Ger Deere and his fellow Mayo County Councillors have set themselves a high bar in summoning Eir to the next meeting of the council. And if they do succeed, be assured there will be a queue of resentful, embittered customers outside the door awaiting the chance to interrogate the elusive company.
The history of Eir is as chequered and maverick as its treatment of its customer base.
It was back in 1999 that the Government decided that the plodding but reliable State-owned Telecom Éireann would be privatised. Later described by ICTU as the biggest single economic mistake ever made, others were less kind. ‘A con job’ was the phrase most often used by the hundreds of thousands who still bear the scars of money gone down into a hole in the ground.
The basic piece of three-card trickery was that of privatising Eircom, as it was then known, in the first place. The fact that it amounted to the Government selling a State asset, which was already owned by the citizens, back to the man and woman in the street, in order to raise funds for the exchequer, seemed to go unchallenged.
In any event, a well-oiled publicity campaign, fronted by then Minister for Public Enterprise Mary O’Rourke, was set in motion. It created a gold rush the likes of which had never been seen before.
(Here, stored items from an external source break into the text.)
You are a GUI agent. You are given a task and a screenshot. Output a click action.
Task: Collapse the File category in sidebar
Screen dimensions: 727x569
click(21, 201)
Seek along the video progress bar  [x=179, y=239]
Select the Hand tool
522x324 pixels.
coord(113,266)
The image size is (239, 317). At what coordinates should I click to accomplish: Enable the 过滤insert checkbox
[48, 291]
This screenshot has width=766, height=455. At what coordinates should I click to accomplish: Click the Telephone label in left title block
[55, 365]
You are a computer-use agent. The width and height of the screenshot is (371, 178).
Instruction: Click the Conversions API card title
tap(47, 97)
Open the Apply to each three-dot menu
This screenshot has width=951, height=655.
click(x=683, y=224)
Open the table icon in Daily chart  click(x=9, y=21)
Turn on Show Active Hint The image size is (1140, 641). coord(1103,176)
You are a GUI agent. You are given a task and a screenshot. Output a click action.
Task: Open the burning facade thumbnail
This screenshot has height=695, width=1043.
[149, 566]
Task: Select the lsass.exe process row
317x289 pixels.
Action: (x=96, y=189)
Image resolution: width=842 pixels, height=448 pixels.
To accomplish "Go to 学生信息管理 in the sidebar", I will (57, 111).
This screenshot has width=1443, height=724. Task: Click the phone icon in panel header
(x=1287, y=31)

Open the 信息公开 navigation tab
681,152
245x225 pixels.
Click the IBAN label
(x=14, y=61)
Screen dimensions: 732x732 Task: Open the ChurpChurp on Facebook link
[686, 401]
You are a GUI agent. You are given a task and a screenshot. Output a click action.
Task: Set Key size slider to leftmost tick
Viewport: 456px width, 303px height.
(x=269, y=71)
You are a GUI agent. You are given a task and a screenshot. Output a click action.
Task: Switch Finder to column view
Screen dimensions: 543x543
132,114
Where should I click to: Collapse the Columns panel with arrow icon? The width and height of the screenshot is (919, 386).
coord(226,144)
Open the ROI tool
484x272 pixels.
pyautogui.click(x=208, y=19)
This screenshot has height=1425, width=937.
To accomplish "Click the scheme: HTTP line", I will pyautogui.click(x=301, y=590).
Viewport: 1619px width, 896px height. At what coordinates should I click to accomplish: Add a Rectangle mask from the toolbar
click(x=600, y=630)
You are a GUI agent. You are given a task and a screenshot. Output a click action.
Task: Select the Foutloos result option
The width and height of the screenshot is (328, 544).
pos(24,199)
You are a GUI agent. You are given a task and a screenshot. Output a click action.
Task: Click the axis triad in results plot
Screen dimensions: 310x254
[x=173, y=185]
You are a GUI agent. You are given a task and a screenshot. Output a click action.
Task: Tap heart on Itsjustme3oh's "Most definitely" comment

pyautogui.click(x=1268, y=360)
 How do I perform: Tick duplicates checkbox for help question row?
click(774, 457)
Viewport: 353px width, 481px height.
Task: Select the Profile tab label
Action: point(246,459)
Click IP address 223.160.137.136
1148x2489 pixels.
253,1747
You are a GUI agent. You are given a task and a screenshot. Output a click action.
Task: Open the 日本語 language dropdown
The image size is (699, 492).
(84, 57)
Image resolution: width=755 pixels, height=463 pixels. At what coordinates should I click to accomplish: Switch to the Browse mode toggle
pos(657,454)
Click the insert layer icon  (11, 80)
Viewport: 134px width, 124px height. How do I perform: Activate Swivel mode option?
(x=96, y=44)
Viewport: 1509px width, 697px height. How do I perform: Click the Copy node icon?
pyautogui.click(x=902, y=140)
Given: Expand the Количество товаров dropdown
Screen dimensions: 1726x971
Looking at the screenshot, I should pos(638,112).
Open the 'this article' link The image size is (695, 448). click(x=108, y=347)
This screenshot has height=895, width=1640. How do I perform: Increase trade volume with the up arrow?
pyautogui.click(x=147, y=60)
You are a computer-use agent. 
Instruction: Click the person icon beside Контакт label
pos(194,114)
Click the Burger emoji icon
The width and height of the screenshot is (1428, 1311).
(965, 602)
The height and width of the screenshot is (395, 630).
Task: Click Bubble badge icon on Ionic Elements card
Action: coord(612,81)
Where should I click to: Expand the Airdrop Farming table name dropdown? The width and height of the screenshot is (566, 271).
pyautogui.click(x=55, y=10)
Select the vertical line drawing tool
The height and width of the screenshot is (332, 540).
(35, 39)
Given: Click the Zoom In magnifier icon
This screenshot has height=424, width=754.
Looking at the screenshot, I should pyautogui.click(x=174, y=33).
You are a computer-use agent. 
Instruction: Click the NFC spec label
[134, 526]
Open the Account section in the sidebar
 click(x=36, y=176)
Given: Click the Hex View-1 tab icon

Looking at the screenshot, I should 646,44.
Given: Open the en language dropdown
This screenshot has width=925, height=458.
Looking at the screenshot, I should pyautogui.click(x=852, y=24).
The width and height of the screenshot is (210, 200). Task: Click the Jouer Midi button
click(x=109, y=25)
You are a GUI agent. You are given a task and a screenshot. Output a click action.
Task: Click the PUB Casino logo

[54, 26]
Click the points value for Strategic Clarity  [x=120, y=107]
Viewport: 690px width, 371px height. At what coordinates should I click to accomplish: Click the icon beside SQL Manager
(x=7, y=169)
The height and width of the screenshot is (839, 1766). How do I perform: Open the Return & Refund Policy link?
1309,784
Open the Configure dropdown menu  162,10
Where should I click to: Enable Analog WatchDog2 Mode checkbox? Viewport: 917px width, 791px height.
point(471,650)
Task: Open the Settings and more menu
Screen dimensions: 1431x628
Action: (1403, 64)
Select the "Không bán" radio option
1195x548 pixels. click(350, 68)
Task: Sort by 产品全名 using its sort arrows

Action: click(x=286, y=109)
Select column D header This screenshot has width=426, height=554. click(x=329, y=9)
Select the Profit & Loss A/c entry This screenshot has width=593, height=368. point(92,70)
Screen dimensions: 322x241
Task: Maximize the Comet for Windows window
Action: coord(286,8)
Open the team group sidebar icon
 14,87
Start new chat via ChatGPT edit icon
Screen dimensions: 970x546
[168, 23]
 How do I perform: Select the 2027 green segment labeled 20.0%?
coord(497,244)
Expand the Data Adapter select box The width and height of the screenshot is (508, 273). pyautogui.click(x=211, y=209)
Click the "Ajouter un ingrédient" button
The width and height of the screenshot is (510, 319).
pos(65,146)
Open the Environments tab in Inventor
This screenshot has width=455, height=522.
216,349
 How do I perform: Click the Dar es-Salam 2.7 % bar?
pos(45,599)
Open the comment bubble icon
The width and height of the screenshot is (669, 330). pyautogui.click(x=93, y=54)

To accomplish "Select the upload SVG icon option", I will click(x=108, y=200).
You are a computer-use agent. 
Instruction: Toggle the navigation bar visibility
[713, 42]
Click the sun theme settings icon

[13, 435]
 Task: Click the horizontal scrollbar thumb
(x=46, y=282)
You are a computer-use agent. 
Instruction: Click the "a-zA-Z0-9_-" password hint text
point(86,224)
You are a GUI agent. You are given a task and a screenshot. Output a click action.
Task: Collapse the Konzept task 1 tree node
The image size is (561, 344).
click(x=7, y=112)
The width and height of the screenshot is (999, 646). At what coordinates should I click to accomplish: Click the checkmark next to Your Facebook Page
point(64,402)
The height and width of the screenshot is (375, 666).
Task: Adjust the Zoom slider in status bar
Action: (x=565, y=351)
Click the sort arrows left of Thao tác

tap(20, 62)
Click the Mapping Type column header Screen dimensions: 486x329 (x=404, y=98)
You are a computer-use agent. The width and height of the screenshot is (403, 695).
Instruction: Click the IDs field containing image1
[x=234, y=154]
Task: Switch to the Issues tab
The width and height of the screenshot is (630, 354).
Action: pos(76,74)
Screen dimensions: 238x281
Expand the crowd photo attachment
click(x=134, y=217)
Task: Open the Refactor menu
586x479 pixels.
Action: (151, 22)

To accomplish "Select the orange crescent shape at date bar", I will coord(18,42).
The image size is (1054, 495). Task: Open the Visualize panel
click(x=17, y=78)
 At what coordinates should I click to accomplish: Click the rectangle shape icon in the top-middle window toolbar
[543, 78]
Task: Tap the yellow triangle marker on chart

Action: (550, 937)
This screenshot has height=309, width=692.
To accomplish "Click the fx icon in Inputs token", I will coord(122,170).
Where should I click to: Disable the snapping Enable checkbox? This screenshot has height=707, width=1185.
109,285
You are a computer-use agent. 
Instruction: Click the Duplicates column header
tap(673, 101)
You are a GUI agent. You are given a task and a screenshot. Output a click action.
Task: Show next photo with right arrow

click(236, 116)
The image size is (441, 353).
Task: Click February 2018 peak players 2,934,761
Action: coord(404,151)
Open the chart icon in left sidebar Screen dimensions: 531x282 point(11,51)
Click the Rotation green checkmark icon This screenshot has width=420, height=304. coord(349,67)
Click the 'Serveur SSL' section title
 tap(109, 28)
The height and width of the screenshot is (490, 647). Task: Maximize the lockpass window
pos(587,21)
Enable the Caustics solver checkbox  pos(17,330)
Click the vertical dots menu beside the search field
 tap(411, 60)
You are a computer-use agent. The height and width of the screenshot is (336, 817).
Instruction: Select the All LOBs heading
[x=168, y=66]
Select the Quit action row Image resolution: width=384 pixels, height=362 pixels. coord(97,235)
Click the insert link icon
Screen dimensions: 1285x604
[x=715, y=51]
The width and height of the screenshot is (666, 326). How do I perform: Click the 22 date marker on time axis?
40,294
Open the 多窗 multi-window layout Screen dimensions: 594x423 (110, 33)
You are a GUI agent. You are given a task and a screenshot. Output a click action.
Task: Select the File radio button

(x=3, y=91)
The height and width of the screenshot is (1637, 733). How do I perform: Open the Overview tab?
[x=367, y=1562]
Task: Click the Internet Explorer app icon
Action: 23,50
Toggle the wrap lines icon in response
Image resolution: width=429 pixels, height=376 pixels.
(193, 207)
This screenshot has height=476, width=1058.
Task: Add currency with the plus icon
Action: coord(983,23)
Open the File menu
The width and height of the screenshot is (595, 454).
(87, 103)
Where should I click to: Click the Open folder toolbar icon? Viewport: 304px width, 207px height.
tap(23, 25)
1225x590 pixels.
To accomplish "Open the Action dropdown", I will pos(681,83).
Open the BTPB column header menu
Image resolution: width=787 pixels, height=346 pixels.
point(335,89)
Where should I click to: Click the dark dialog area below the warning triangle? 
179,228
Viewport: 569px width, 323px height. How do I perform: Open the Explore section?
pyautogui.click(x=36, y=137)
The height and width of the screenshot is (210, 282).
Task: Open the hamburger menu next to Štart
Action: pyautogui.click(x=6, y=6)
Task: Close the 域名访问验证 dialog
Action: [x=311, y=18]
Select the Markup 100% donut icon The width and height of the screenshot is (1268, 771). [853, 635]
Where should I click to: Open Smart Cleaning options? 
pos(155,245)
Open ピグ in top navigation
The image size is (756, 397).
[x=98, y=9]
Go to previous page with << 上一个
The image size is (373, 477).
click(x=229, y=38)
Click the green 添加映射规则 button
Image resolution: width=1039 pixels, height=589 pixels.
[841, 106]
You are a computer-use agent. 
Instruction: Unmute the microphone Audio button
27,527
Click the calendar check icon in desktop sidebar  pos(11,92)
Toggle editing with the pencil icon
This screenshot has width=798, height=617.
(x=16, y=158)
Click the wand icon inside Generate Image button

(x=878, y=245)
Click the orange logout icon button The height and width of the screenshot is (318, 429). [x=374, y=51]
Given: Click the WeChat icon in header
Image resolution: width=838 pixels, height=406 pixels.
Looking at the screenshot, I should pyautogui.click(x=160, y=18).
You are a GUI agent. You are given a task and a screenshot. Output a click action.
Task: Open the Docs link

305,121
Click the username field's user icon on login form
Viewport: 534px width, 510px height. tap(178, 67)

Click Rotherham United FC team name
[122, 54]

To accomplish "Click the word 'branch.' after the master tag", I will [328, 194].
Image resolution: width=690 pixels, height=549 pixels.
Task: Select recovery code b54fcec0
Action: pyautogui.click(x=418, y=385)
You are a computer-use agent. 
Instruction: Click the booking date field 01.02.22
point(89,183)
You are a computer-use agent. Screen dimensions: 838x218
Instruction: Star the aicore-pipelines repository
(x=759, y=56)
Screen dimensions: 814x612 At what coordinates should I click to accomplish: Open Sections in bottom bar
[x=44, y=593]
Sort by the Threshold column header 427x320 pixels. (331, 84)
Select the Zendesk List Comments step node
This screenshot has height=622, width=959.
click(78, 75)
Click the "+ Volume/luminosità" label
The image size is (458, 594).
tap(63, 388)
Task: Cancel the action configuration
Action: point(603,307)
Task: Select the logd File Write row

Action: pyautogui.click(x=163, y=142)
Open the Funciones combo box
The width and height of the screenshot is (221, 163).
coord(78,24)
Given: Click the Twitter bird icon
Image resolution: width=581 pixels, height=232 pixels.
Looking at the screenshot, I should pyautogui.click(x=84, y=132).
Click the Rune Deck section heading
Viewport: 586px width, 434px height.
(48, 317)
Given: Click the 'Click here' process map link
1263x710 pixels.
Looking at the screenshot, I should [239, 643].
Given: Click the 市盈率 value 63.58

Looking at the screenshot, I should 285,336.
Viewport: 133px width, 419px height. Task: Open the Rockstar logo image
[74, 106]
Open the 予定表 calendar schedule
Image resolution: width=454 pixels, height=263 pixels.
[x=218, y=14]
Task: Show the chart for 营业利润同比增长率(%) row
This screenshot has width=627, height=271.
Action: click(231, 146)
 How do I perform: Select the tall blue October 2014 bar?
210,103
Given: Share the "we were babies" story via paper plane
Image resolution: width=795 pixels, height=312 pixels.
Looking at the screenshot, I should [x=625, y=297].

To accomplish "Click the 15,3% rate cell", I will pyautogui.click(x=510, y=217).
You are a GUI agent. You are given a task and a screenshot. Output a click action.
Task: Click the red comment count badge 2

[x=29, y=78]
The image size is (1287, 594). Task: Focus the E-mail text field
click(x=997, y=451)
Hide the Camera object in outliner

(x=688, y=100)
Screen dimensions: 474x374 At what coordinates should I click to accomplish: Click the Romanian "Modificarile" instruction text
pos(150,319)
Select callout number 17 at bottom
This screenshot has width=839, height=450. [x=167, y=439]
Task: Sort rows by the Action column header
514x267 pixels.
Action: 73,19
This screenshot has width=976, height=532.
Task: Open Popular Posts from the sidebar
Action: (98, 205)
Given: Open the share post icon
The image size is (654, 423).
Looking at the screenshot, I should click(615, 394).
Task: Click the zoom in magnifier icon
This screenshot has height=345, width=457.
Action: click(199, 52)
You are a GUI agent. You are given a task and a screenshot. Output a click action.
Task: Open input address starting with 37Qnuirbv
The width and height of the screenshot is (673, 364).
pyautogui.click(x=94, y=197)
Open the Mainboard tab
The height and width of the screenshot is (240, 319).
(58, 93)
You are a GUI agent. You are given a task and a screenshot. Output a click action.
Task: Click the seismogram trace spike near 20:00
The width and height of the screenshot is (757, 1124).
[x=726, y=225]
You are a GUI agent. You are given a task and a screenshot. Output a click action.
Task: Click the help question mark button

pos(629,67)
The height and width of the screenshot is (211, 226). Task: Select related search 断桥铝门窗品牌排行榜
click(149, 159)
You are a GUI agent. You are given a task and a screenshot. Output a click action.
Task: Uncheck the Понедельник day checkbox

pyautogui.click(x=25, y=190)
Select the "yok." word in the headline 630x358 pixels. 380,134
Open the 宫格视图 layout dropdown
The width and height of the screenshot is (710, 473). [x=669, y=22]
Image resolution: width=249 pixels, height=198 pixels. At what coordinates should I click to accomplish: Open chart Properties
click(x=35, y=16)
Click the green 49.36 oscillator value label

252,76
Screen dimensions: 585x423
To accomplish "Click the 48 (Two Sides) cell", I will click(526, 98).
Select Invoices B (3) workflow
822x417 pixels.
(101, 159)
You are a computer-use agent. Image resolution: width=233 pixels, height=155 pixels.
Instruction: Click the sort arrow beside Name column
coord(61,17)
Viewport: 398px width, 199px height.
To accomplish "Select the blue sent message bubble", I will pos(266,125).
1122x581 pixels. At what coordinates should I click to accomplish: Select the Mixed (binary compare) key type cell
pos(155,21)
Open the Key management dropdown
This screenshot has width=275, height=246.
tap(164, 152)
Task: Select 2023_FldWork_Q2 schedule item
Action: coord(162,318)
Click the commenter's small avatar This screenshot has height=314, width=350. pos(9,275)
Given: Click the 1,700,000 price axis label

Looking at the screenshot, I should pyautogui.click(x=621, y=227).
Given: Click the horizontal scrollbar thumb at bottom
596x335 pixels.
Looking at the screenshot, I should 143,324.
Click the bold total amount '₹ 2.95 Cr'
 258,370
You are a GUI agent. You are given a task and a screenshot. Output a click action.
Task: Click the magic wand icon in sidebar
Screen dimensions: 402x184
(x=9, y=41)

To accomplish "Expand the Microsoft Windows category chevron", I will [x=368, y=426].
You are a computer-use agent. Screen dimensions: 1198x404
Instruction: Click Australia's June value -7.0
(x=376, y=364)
Boosted by a frenzied media campaign, the project was sold as an opportunity for the plain people of Ireland to join the investing class. Next year, in the words of Del Boy, we would all be millionaires.
So there were lines outside banks looking for term loans to buy shares. Every bottom drawer in the country was looted, the family silver was sold. It became a question of how much you could apply for, in how many different names. Ominously, nobody minded the small print.
By privatisation day, half a million people invested in Eircom shares at €3.90 a share, and sat back in anticipation. The government made €6 billion, overnight.
At first, it all looked so rosy. Within days, the share price had gone up to €4.77. Some observed at that stage that some of the cannier punters were seen to quietly cash in their chips, but nobody bothered to ask why. And then, it started to go wrong. The share price began to fall, and fall, and suddenly Seán and Maura Citizen found themselves holding embossed certificates that were losing value by the day.
There were tears and recriminations, weeping and gnashing of teeth. Charged in the Dáil with hoodwinking the public by selling an entity that was grossly overpriced, the Government responded that it could not be held responsible for people taking a chance on the stock market.
Then the financial buccaneers moved in to turn Eircom into an ATM machine. Within two years, the company first valued at €10 billion was sold to Tony O’Reilly for €3 billion. Worse still, in one of those bizarre transactions known only to the world of high finance, the purchase price was funded with €2.7 billion debt, which was added to Eircom’s liabilities. (The same trick as was used by the detested Glazer family to buy Manchester United.)
Successive owners stripped the company of its assets – Eircell mobile was sold off, so were even the Yellow Pages, and Babcock and Browne (before it went bust itself) sold off the brand-new headquarters as well as the telecom masts, the better to squeeze every last penny out of Eircom.
Now rebranded as Eir, it will be interesting to see how far Mayo County Council gets in bringing to heel such a wayward enterprise.